+++ RECORDED INFORMATION
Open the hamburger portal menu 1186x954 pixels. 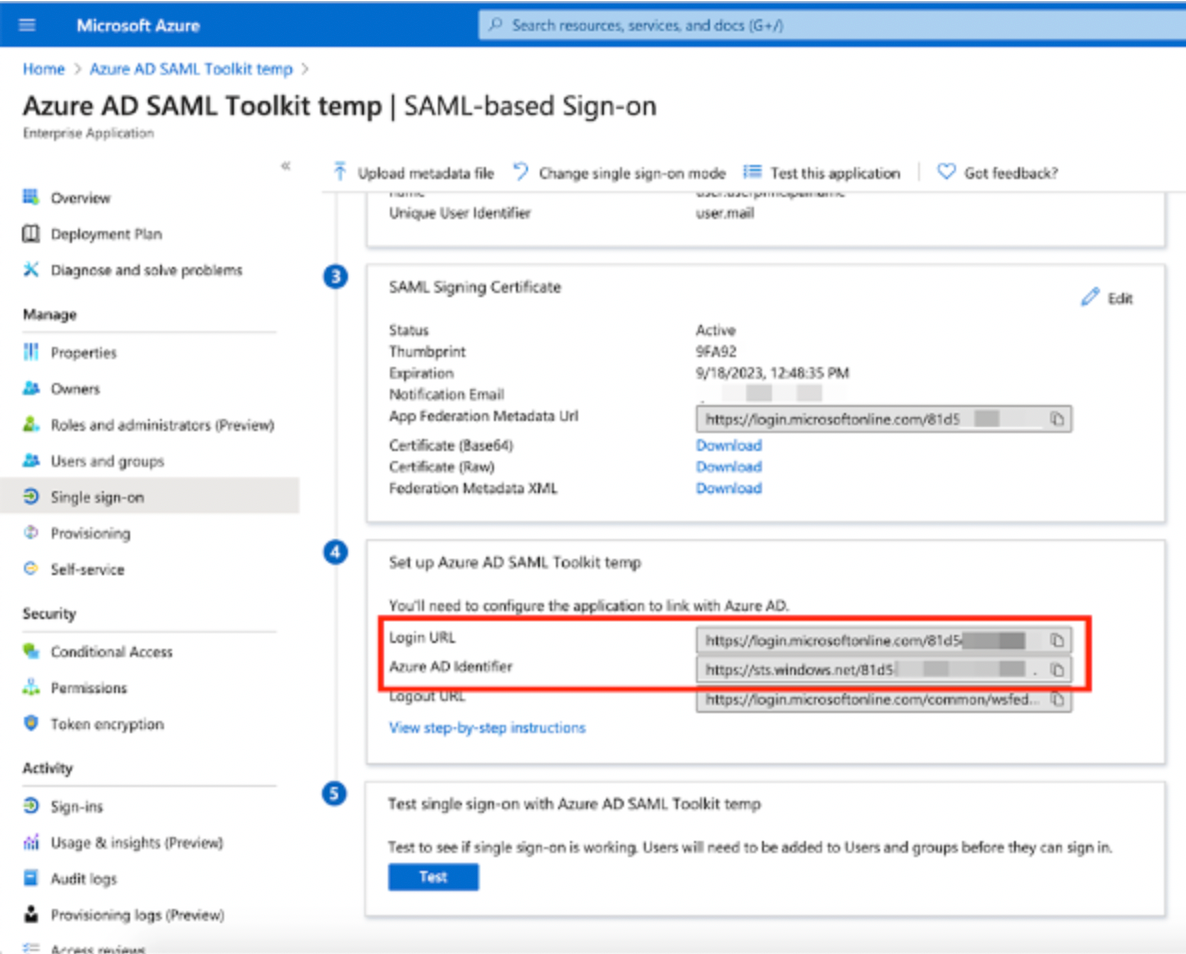click(27, 25)
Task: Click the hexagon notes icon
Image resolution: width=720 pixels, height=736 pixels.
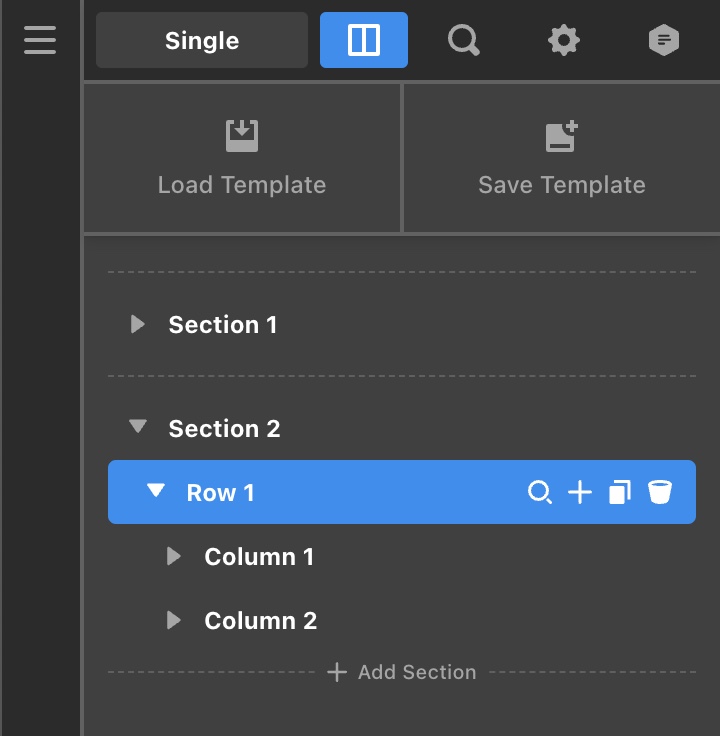Action: [664, 40]
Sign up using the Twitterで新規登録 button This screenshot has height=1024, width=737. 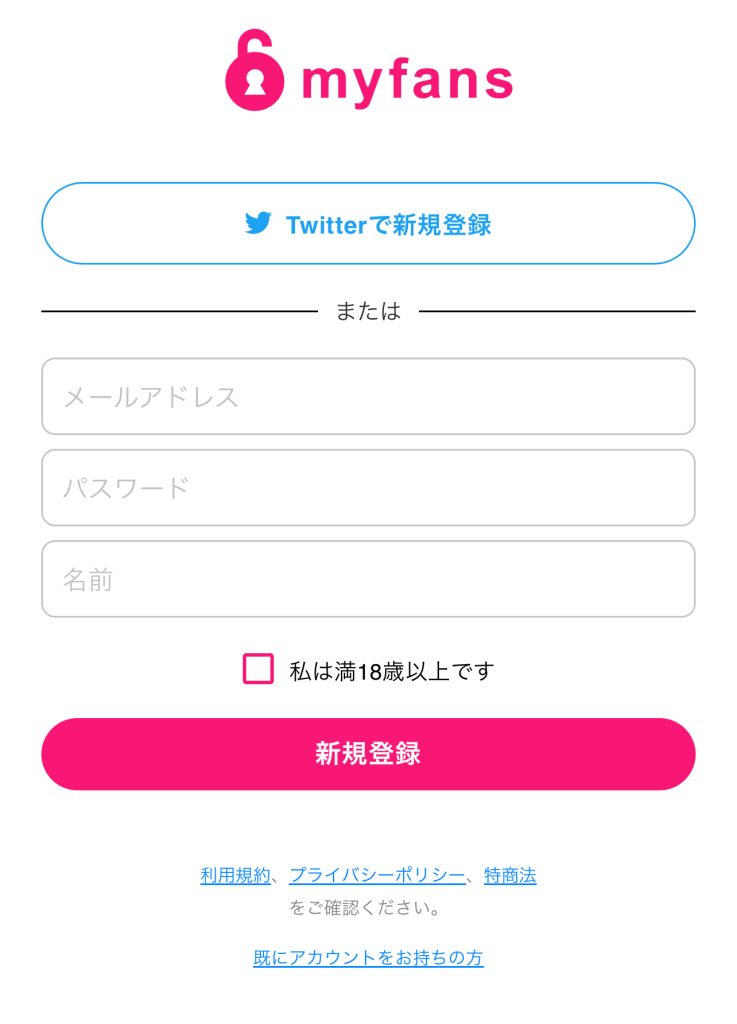pyautogui.click(x=368, y=223)
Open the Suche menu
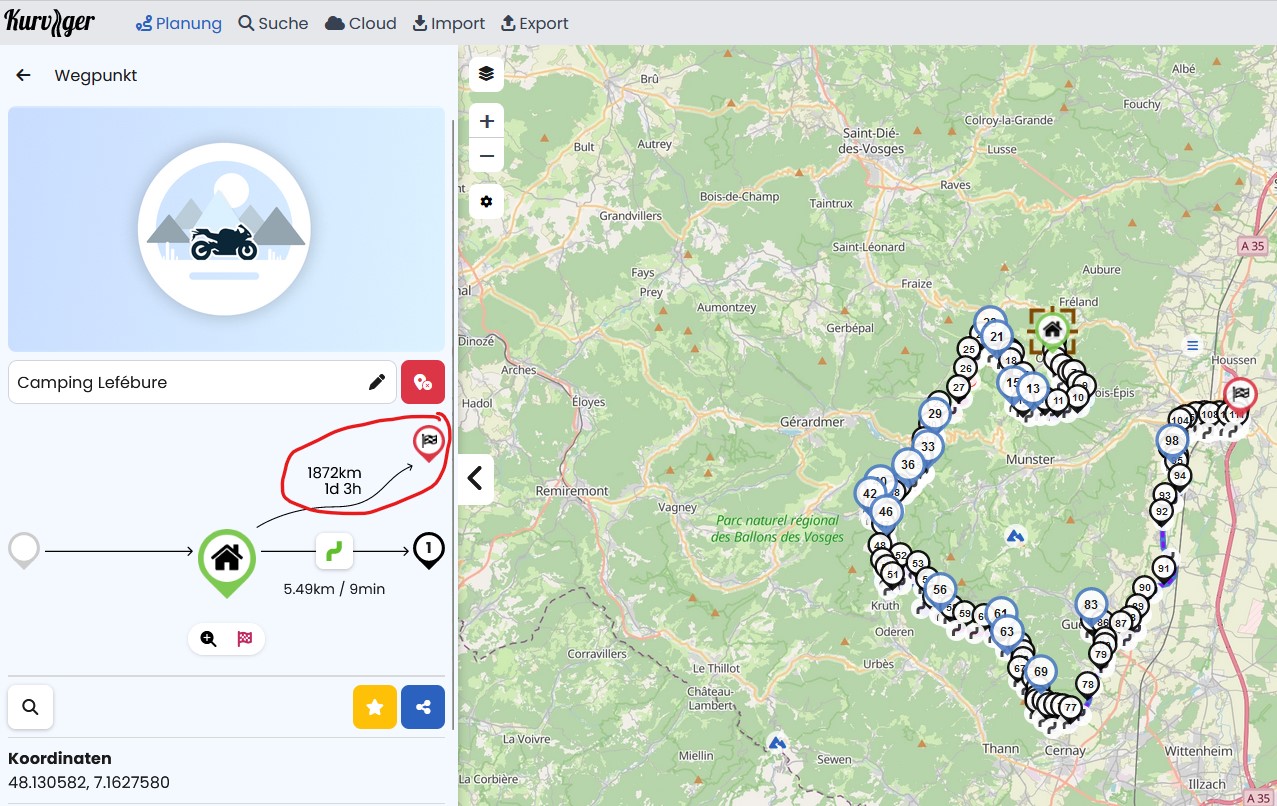This screenshot has width=1277, height=806. click(273, 23)
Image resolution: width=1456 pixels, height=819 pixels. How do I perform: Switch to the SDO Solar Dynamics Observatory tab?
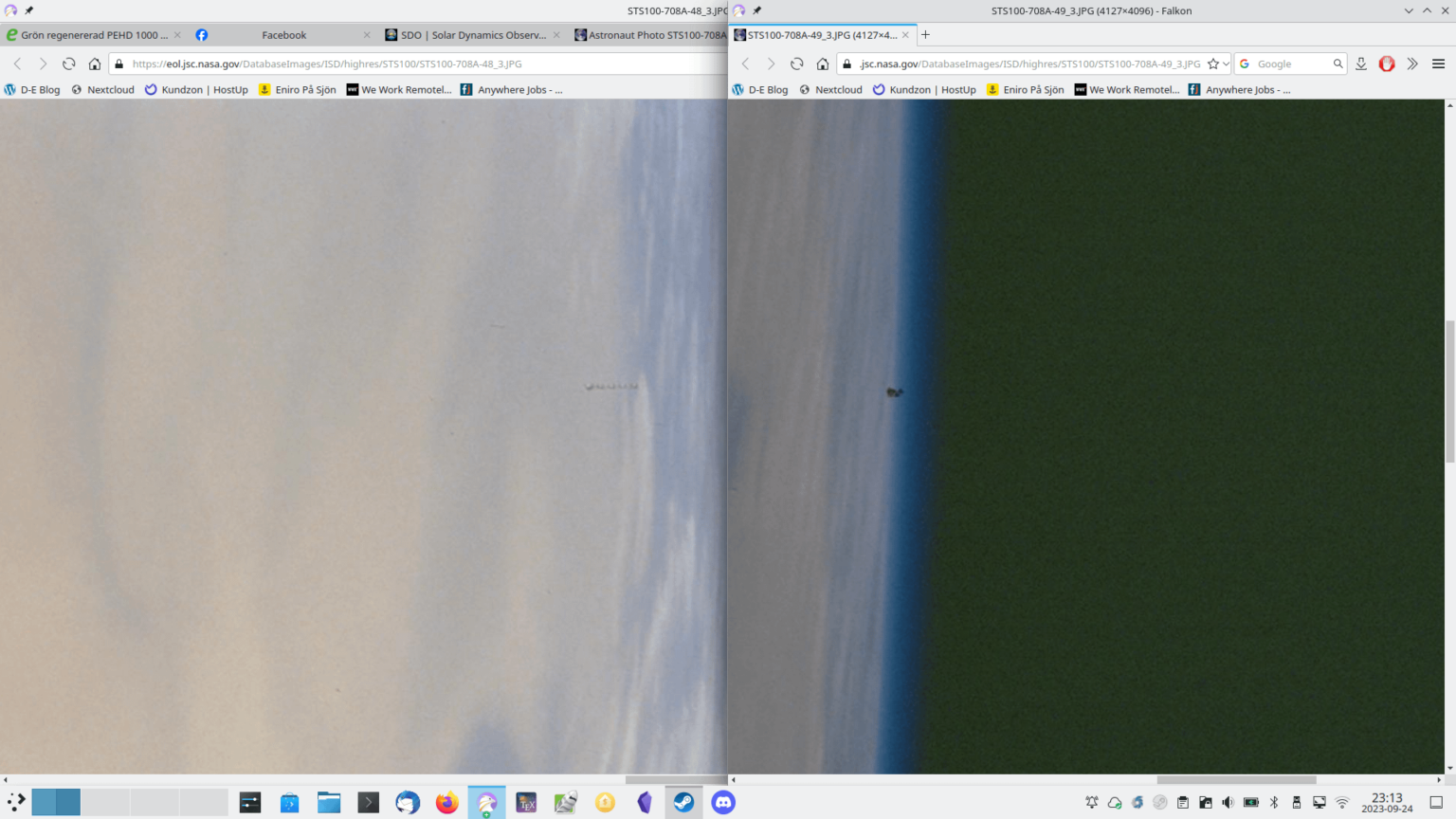coord(471,35)
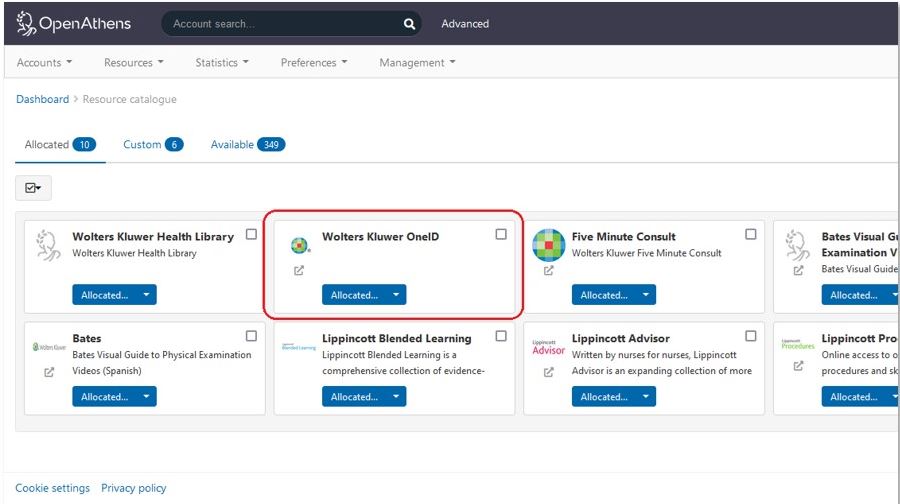Click the OpenAthens logo

(x=73, y=23)
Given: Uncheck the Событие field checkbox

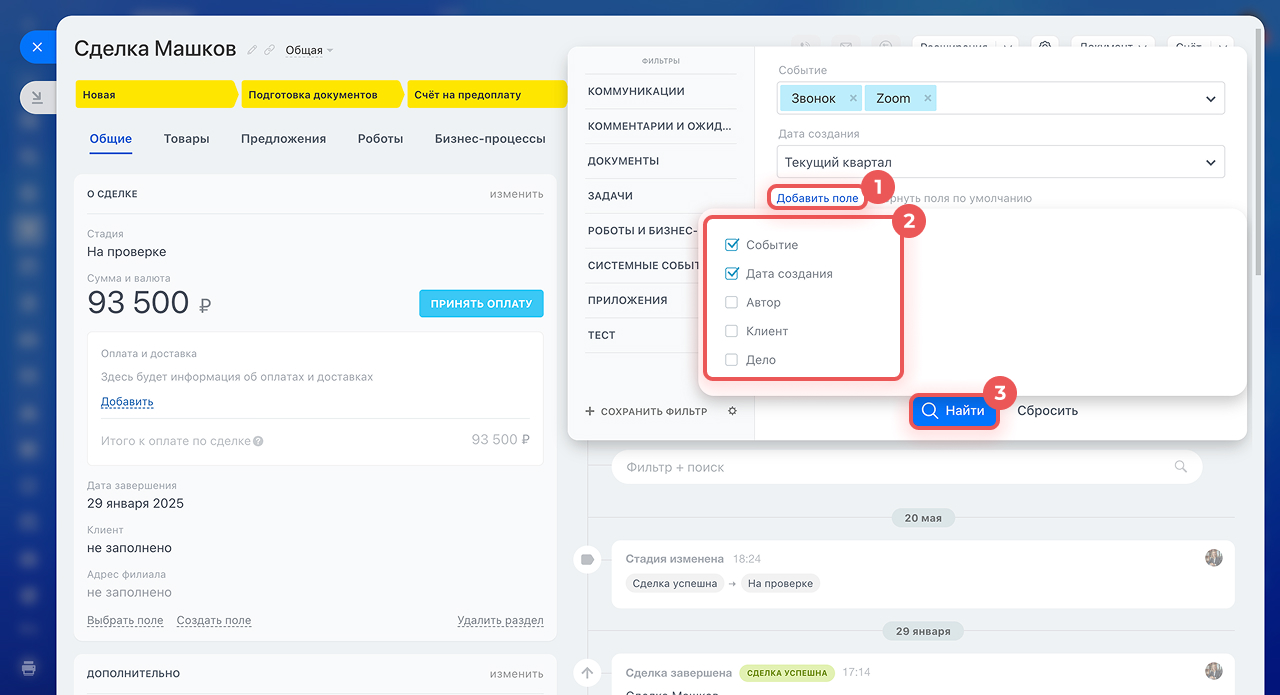Looking at the screenshot, I should tap(732, 245).
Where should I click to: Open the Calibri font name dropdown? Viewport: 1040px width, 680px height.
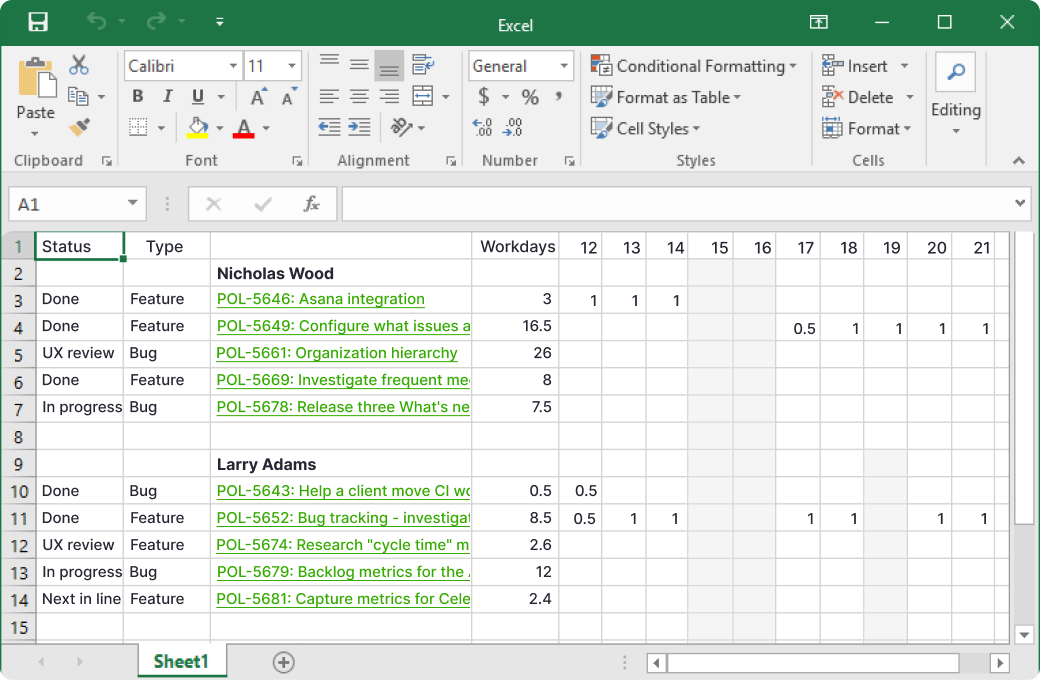pos(233,66)
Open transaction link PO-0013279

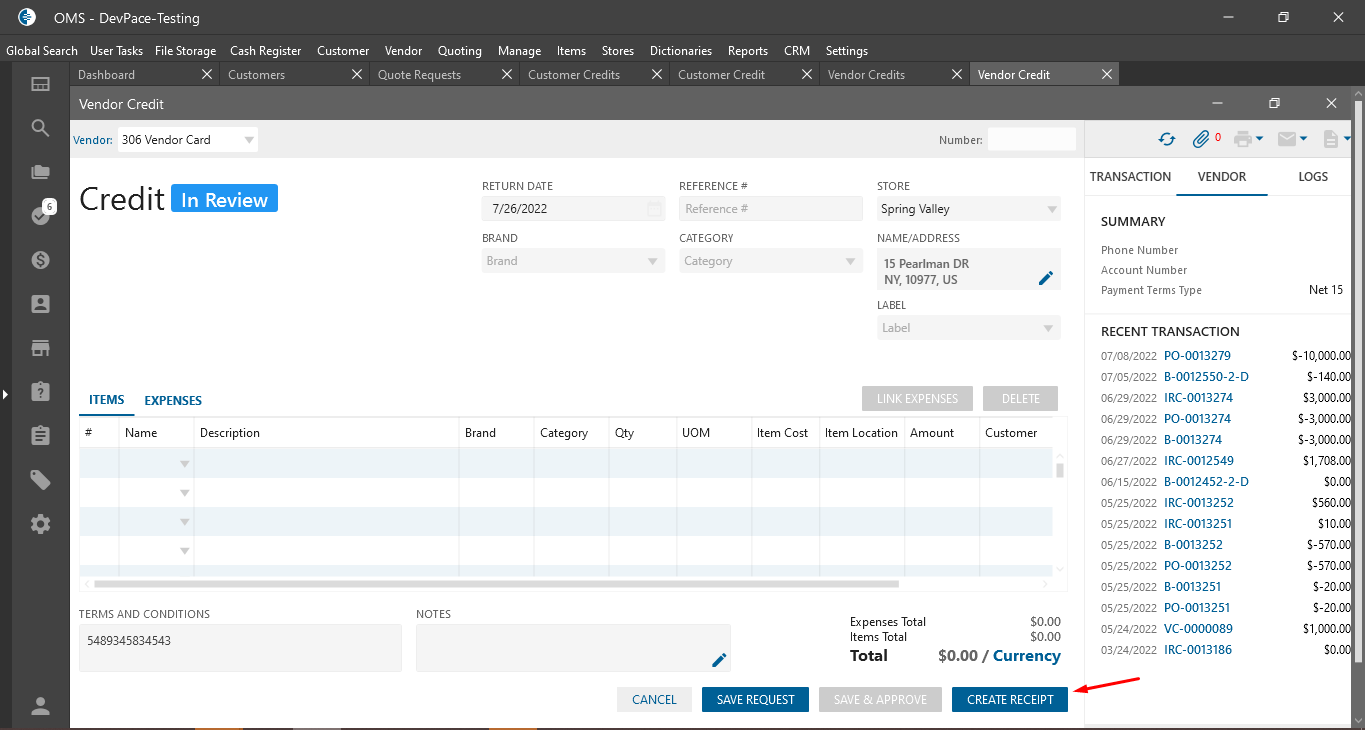pyautogui.click(x=1197, y=356)
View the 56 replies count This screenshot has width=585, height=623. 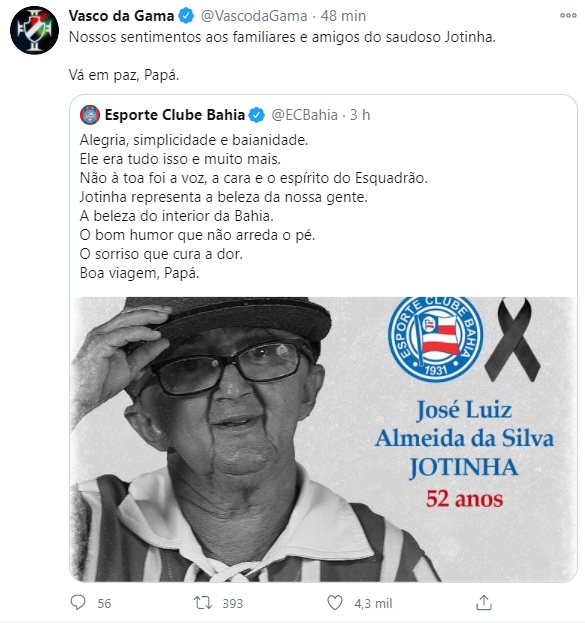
++++++
### TASK
Restate, exactly as they appear, the line with "Image resolution: width=1456" and all the lines after it up to the end of the data above; images do not belong in the copy.

### RESPONSE TO THE EXERCISE
Image resolution: width=1456 pixels, height=819 pixels. How do I perform: Switch to the SDO Solar Dynamics Observatory tab?
coord(471,35)
Click the OpenAthens logo

(x=73, y=23)
Given: Uncheck the Событие field checkbox

Looking at the screenshot, I should tap(732, 245).
Where should I click to: Open the Calibri font name dropdown? Viewport: 1040px width, 680px height.
pos(233,66)
Open transaction link PO-0013279

pyautogui.click(x=1197, y=356)
View the 56 replies count This screenshot has width=585, height=623. 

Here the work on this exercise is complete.